EXERCISE DATA:
□ □ □

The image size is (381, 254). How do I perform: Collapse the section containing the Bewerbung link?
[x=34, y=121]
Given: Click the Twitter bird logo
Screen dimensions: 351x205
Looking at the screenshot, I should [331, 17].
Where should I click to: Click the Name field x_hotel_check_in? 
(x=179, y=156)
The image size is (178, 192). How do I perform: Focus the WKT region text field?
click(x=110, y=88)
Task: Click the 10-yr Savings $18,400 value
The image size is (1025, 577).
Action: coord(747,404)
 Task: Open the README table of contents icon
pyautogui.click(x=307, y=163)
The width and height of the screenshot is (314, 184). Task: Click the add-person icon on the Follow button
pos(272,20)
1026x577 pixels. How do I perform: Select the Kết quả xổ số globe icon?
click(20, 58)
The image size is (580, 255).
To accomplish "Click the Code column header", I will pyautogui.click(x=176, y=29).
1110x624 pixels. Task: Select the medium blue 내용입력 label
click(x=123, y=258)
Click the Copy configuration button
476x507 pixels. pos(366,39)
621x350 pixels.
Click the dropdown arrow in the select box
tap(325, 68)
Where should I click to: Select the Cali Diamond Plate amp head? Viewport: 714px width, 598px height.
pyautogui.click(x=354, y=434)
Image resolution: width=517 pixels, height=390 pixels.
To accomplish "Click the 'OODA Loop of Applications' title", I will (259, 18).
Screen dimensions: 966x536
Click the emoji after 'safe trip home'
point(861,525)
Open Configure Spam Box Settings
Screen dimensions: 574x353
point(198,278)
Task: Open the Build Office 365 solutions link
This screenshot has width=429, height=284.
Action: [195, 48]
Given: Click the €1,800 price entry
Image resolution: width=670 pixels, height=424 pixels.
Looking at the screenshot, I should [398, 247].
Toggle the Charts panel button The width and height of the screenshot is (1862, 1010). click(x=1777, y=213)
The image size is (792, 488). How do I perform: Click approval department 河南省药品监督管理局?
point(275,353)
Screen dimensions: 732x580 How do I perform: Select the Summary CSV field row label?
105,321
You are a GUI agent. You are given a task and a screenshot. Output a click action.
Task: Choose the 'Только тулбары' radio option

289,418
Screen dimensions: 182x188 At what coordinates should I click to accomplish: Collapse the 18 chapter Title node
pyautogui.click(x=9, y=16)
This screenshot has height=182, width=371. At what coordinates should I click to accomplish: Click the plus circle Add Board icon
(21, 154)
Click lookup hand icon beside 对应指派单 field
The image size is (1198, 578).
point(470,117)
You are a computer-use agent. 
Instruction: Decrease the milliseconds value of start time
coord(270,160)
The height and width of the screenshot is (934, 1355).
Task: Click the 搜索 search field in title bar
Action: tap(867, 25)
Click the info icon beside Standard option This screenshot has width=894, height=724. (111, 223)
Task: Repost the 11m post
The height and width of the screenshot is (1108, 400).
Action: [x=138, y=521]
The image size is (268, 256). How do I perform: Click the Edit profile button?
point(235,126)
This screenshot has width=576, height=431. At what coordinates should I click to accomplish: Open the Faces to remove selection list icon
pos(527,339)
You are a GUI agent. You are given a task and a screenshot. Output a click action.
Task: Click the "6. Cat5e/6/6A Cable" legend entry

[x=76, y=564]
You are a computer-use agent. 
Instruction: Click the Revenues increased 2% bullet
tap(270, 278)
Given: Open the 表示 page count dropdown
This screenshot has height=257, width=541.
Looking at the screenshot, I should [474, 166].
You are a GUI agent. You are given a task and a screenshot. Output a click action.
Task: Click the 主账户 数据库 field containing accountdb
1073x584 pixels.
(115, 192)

□ □ □

AIM OF THE TASK: Please reproduce, exactly as written, the lines of the records from the first line through the one containing "621x350 pixels.".

REPLY TO THE EXERCISE:
The image size is (381, 254). How do I perform: Collapse the section containing the Bewerbung link?
[x=34, y=121]
Given: Click the Twitter bird logo
Screen dimensions: 351x205
Looking at the screenshot, I should [331, 17].
Where should I click to: Click the Name field x_hotel_check_in? 
(x=179, y=156)
The image size is (178, 192). How do I perform: Focus the WKT region text field?
click(x=110, y=88)
Task: Click the 10-yr Savings $18,400 value
The image size is (1025, 577).
Action: coord(747,404)
 Task: Open the README table of contents icon
pyautogui.click(x=307, y=163)
The width and height of the screenshot is (314, 184). Task: Click the add-person icon on the Follow button
pos(272,20)
1026x577 pixels. How do I perform: Select the Kết quả xổ số globe icon?
click(20, 58)
The image size is (580, 255).
To accomplish "Click the Code column header", I will pyautogui.click(x=176, y=29).
1110x624 pixels. Task: Select the medium blue 내용입력 label
click(x=123, y=258)
Click the Copy configuration button
476x507 pixels. pos(366,39)
621x350 pixels.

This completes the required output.